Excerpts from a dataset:
====

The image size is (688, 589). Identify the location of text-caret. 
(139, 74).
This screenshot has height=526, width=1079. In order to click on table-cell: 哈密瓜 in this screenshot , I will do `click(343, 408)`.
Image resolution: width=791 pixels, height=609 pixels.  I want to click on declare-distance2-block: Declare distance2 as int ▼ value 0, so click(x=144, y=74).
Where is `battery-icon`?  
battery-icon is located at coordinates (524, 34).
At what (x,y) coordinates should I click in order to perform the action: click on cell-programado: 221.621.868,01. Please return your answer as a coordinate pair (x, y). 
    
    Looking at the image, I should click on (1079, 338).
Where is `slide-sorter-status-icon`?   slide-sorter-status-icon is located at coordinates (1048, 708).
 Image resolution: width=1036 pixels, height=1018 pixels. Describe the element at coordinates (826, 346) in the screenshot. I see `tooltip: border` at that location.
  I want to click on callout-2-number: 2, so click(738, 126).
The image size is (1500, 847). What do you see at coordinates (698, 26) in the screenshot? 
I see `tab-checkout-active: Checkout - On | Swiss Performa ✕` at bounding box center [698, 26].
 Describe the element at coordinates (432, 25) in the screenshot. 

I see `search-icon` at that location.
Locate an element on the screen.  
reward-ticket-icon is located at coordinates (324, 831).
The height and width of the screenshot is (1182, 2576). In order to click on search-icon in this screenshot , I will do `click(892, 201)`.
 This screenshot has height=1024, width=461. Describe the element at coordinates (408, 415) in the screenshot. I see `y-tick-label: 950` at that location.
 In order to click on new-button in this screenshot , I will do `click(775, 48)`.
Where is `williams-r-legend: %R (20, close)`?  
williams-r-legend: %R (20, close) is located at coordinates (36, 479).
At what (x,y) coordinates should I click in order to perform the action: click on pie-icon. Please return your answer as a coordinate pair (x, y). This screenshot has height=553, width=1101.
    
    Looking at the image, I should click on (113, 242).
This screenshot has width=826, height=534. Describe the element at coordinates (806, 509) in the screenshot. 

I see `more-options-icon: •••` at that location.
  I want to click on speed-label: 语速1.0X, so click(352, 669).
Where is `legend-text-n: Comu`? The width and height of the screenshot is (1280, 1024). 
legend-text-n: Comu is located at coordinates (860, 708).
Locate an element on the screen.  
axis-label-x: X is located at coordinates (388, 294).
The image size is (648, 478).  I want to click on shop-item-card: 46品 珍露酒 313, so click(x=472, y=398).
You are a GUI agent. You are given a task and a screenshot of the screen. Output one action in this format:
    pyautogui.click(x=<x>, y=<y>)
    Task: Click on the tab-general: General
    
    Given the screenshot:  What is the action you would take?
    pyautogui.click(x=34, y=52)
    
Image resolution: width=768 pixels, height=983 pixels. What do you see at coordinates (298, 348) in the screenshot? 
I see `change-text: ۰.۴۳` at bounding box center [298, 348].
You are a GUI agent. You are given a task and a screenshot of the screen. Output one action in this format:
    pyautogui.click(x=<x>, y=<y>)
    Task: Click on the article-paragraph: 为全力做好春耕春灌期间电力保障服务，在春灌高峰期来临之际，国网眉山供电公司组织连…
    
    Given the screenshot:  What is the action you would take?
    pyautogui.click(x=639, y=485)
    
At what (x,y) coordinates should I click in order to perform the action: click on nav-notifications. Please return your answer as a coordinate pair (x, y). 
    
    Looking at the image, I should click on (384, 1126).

====

EXERCISE DESCRIPTION: Copy out the entries above word for word, from the line that contains "Image resolution: width=791" through the line that contains "battery-icon is located", and nothing else.

REPLY TO THE EXERCISE:
Image resolution: width=791 pixels, height=609 pixels.  I want to click on declare-distance2-block: Declare distance2 as int ▼ value 0, so click(x=144, y=74).
Where is `battery-icon`?  
battery-icon is located at coordinates (524, 34).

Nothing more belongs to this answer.